1.1k Views Asked by At

We are having a tricky situation while performing ACID operation using Databricks Spark . We want to perform UPSERT on a Azure Synapse table over a JDBC connection using PySpark . We are aware of Spark providing only 2 mode for writing data . APPEND and OVERWRITE (only these two use full in our case) . So based these two mode we thought of below options:

  1. We will write whole dataframe into a stage table . And we will use this stage table to perform MERGE operation( ~ UPSERT )with final Table .Stage table will be truncated / dropped after that .

  2. We Will bring target table data into Spark also.
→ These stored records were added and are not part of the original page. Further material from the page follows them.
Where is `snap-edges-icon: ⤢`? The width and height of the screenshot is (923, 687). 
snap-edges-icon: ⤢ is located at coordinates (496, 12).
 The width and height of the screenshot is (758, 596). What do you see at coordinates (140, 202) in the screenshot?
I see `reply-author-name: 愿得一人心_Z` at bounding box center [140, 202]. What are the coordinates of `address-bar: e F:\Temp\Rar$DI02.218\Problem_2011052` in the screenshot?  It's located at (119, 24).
Inside Spark We will perform MERGE using Delta lake and will generate a final Dataframe .This dataframe will be written back to Target table in OVERWRITE mode.
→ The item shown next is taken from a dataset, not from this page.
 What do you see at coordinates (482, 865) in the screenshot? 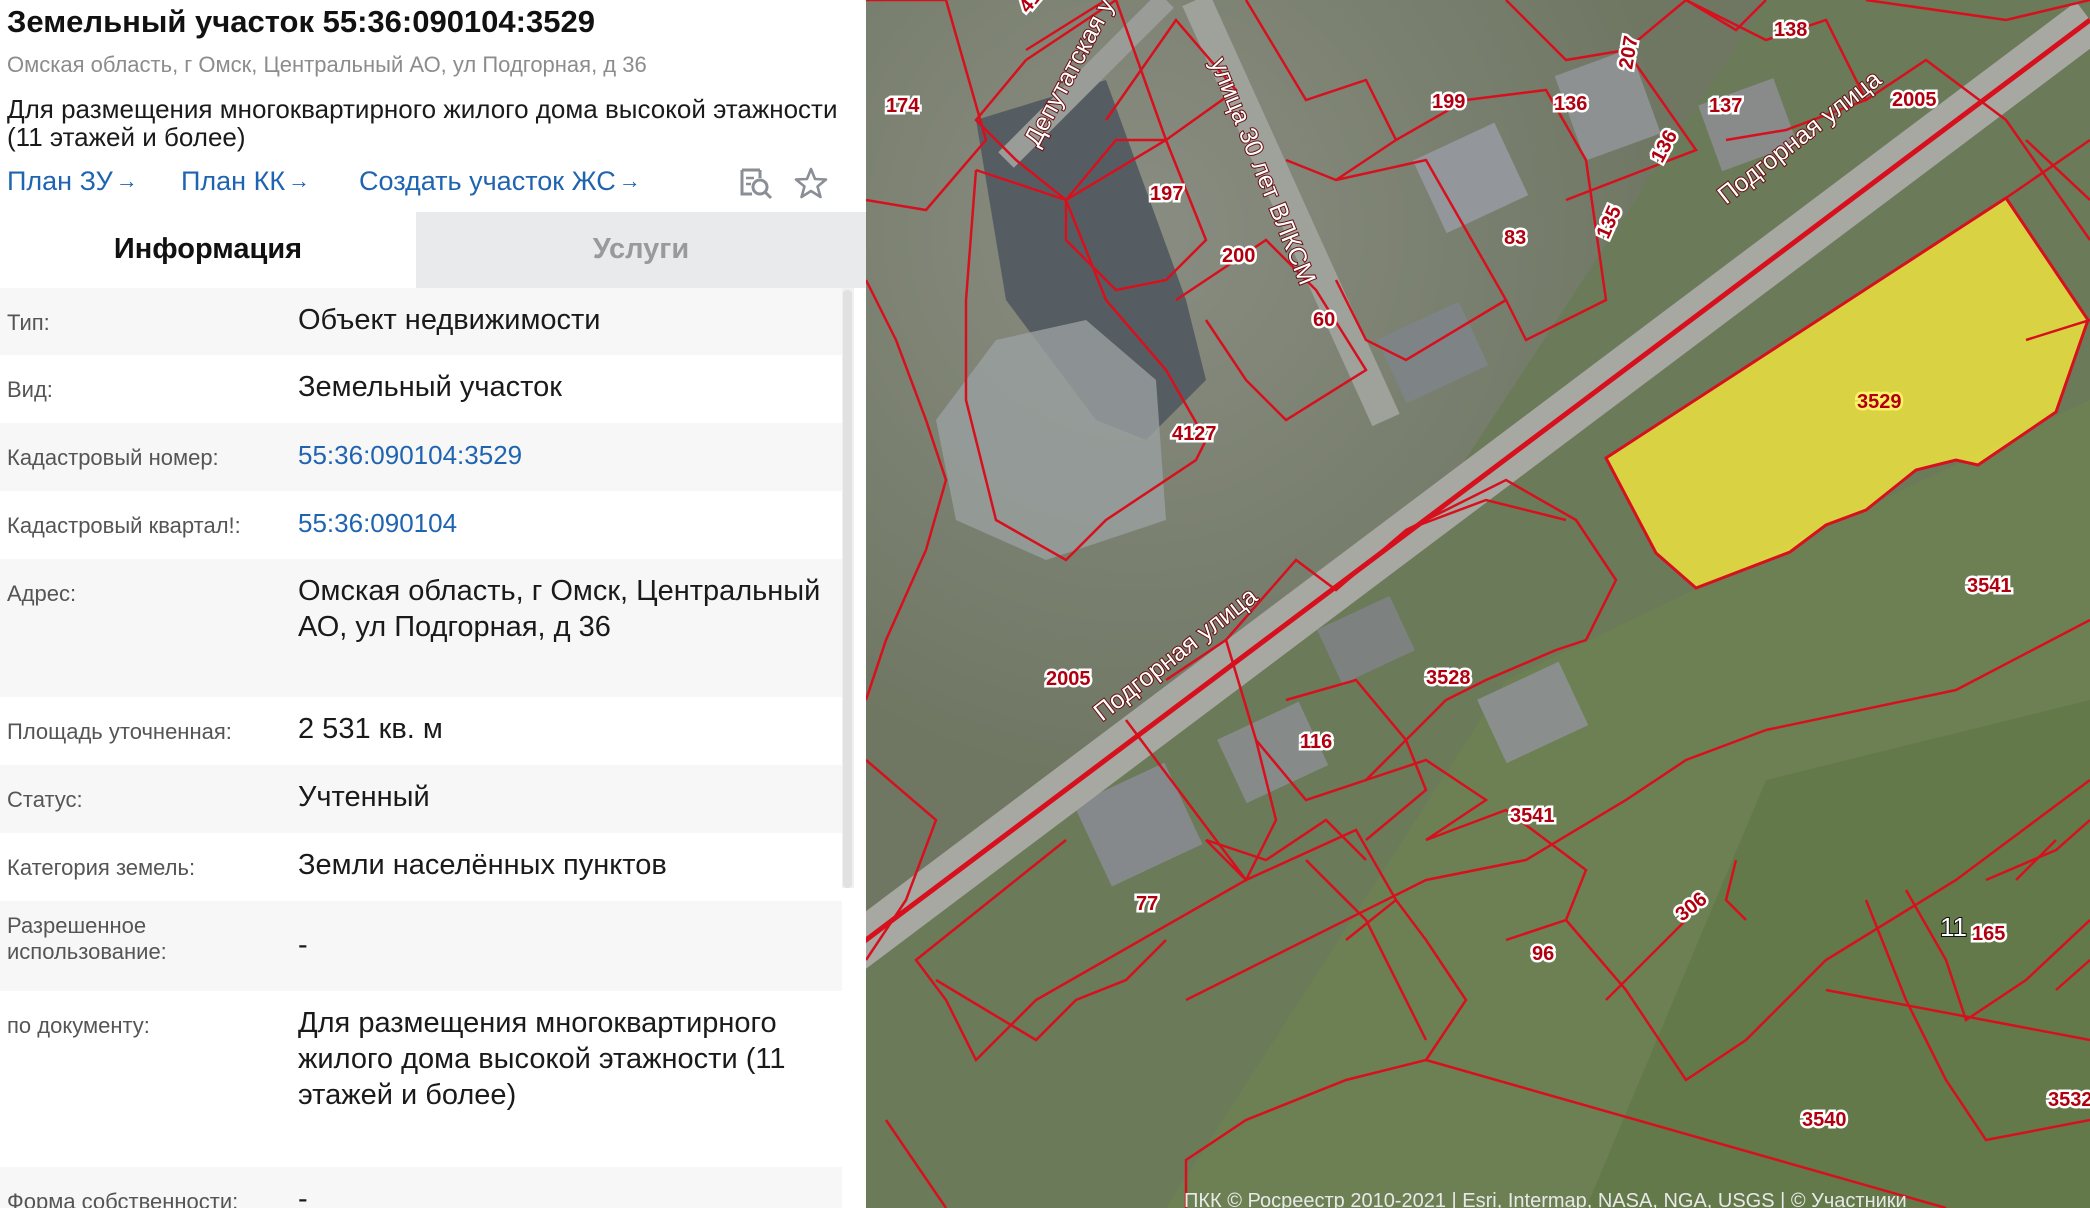
I see `row-value: Земли населённых пунктов` at bounding box center [482, 865].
Considering the cons. sides..

in Option 1 , We have to use two table just to write the final data. And In,case both Stage and target tables are big , then performing MERGE operation inside Synapse is another herculean task and May take time .

in option 2 ,We have to bring the Target table into Spark in-memory. Even though network IO is not much of our concern as both Databricks and Synpse will be in same Azure AZ, It may leads to memory issue in Spark side.
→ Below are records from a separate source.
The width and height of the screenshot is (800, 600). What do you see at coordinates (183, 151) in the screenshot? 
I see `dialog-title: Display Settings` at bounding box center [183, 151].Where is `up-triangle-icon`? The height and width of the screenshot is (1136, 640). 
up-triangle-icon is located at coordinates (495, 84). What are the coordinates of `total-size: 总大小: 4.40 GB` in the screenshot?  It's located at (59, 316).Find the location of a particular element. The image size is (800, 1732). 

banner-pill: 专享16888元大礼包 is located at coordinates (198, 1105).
Is there any other feasible options ?? Or any recommendation ??

2

There are 2 best solutions below

0
On

Did you try creating checksum to do merge upsert only for rows that have actual data change?

0
On

Answer would depend on many factors not listed in your question. It's a very open ended question.

(Given the way your question is phrased I'm assuming you're using Dedicated SQL Pools and not an On-demand Synapse)

Here are some thoughts:

  • You'll be using spark cluster's compute in option 1 and Synapse' compute in option 2. Compare cost.
    • Pick the lower cost.
  • Read and write to/from Spark to/from Synapse using their driver uses Datalake as stage. I.e. while reading a table from Synapse into a datafrmae in Spark, driver will first make Synapse export data to Datalake (as parquet IIRC) and then read the files in Datalake to create the Dataframe. This scales nicely if you're talking about 10s or million or billions of rows. But the overhead could become a performance overhead if row counts are low (10-100s of thousands).
    • Test and pick the faster one.
  • Remember that Synapse is not like a traditional MySQL or SQL-Server. It's an MPP DB.
    • "performing MERGE operation inside Synapse is another herculean task and May take time" is a wrong statement. It scales just like a Spark cluster.
    • It may leads to memory issue in Spark side, yes and no. One one hand all data isn't going to be loaded into a single worker node. OTOH yes, you do need enough memory for each node to do it's own part.
  • Although Synapse can be scaled up and down dynamically, I've seen it take up to 40 minutes to complete a scale up. Databricks on the other hand is fully on-demand and you can probably get away with turning on cluster, do upsert, shutdown cluster. With Synapse you'll probably have other clients using it, so may not be able to shut it down.
    • So with Synapse either you'll have to live with 40-80 minutes down time for each upsert (scale up, upsert, scale down), OR
    • pay for high DWU flat-rate all the time, though your usage is high only when you upsert but otherwise it's pretty low.
  • Lastly, remember that MERGE is in preview at the time of writing this. Means no Sev-A support cases/immediate support if something breaks in your prod because you're using MERGE.
    • You can always use DELETE + INSERT instead. Assumes the delta you receive has all columns from target table and not just updated ones.